Finding the features used in a lasso model-CodePudding

I am using the diabetes dataset from sklearn.

from sklearn.datasets import load_diabetes 
from sklearn.model_selection import train_test_split
 
diabetes = load_diabetes()
X_train, X_test, y_train, y_test = train_test_split(diabetes['data'], diabetes['target'], random_state=263)

from sklearn.linear_model import Lasso

lasso = Lasso().fit(X_train, y_train)
 
import numpy as np 

np.sum(lasso.coef_ != 0)

I split the dataset then train my Lasso model using the training datasets. My last print statement returns how many features the model uses.

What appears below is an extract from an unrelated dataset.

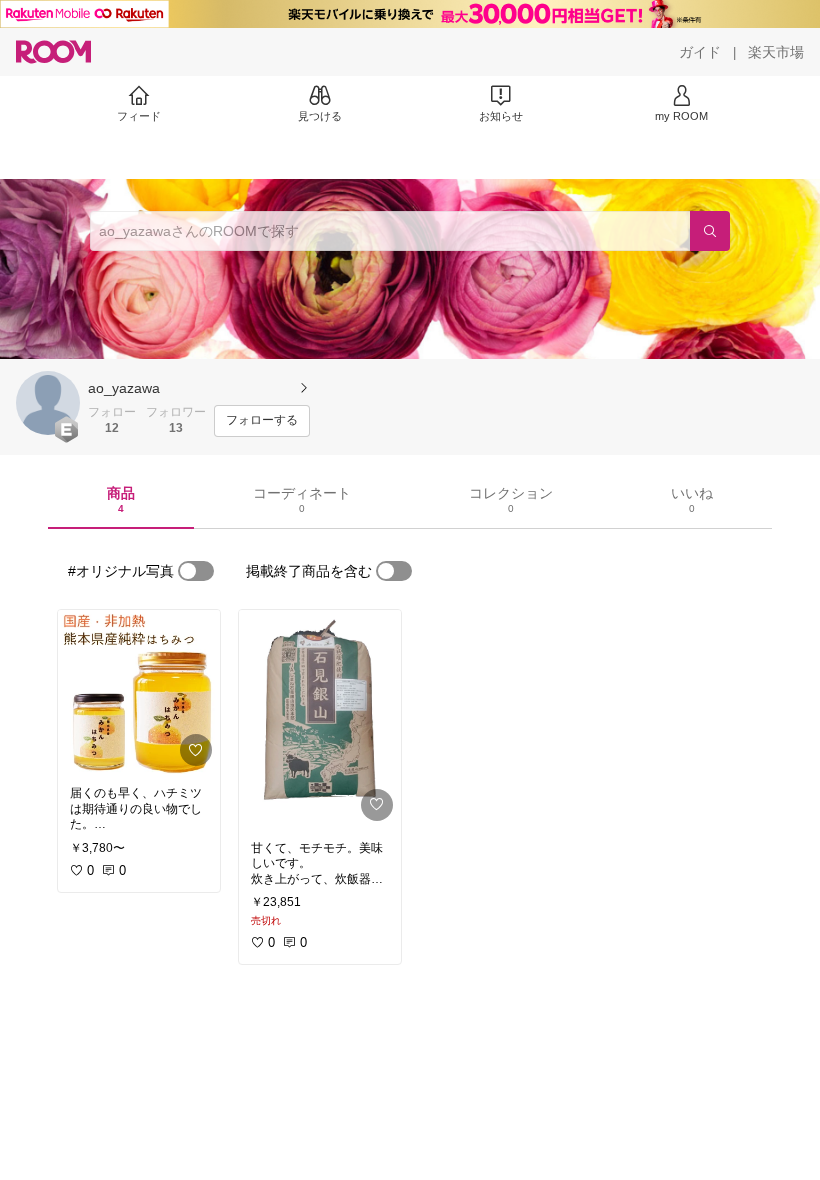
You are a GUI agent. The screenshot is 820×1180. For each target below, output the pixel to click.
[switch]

How can i define the names of these features in sklearn/ Python?

CodePudding user response：

You can get the feature names of the diabetes dataset using diabetes['feature_names']. After that you can extract the names of the selected features (i.e. the ones with estimated coefficient different from zero) as follows:

import numpy as np
from sklearn.datasets import load_diabetes
from sklearn.linear_model import Lasso
from sklearn.model_selection import train_test_split

diabetes = load_diabetes()
X_train, X_test, y_train, y_test = train_test_split(diabetes['data'], diabetes['target'], random_state=263)
lasso = Lasso().fit(X_train, y_train)

names = diabetes['feature_names']
print(names)
# ['age', 'sex', 'bmi', 'bp', 's1', 's2', 's3', 's4', 's5', 's6']

print(np.sum(lasso.coef_ != 0))
# 2

print([names[i] for i in range(len(names)) if lasso.coef_[i] != 0])
# ['bmi', 's5']

CodePudding user response：

You can use:

lasso.feature_names_in_

Reference: feature_names_in_

It is a faily new attribute, so please check if your sklearn library is updated. You can do it with:

import sklearn
sklearn.__version__